Faslıların Hollanda´daki 50. yılı  ile alakalı projeyi yönetmek ve bir eser yazma işi nasıl başladı?

2008 yılından itibaren göç ve entegrasyon konuları üzerinde çalışmalar yapan kurumların içerisinde bulundum. Bu çalışmalar esnasında başta İngiltere olmak üzere birçok AB ülkesinde Göç Müze’lerini gezme fırsatım oldu. Hatta İngiltere’de yeni kurulan ‘Migration Museum’ da bir ay kadar müze müdiresi ile birebir çalıştım.
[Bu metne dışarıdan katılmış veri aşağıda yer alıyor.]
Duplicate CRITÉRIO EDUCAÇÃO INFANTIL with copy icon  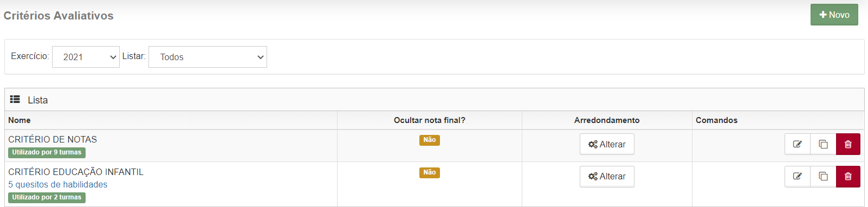click(823, 176)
Bu gezmeler ve çalışmalar esnasında diğer etnik gurupların tarihi de her geçen gün ilgimi çekmeye başladı. 1600 yıllarından itibaren AB’ye köle olarak getirilen siyahiler ve 1956 yılına kadar Fransa işgali altında bulunan Faslılar ve diğer etnik azınlıkların tarihi ilgimi çekmeye başladı. Bu sebepten Fas’a öncelikle Rabat ve Kazablanka şehirlerine gittim ve o tarihi yerinde görme fırsatım oldu.

2014 yılında Türklerin Hollanda’daki 50. yıl kapsamında yaptığım projeler bir Faslı ekibinin dikkatini çekti ve bana Faslıların 50. yıl projesini yönetmek üzere iş teklifinde bulundular. İlk etapta şaşkındım. Çünkü Hollanda’da çok başarılı Fas asıllı yazarlar, araştırmacılar ve yönetmenler var. Neden ben sorusunu sorunca onlar bana: “Biz senin Türkler için projenden çok etkilendik. Meseleye çok objektif ele almışsın ve ince düşünmüşsün. Çalışmalara sadece belirli bir kesim değil de geniş yelpazeden ele alış biçimin hoşumuza gitti’ dediler ve o yüzden Faslıların projesinin de objektif ve tarafsız biri tarafından yönetilmesini istiyoruz” dediler. Çalışmalarımıza Hollanda’nın Fas elçisi başta olmak üzere bir çok diplomat, siyasetçi ve akademisyen katılım sağladı. Projeler farklı şehirlerde 20 kurumla birlikte gerçekleştirildi. Daha güzeli de çalışmalarımın Fas toplumu tarafından da benimsenmesi oldu. Özellikle ‘Een halve eeuw in Nederland’ kitabım Leiden üniversitesi göç bölümü tarafından ilk sınıf öğrencilerine okutuluyor olması beni ziyadesiyle mutlu ediyor.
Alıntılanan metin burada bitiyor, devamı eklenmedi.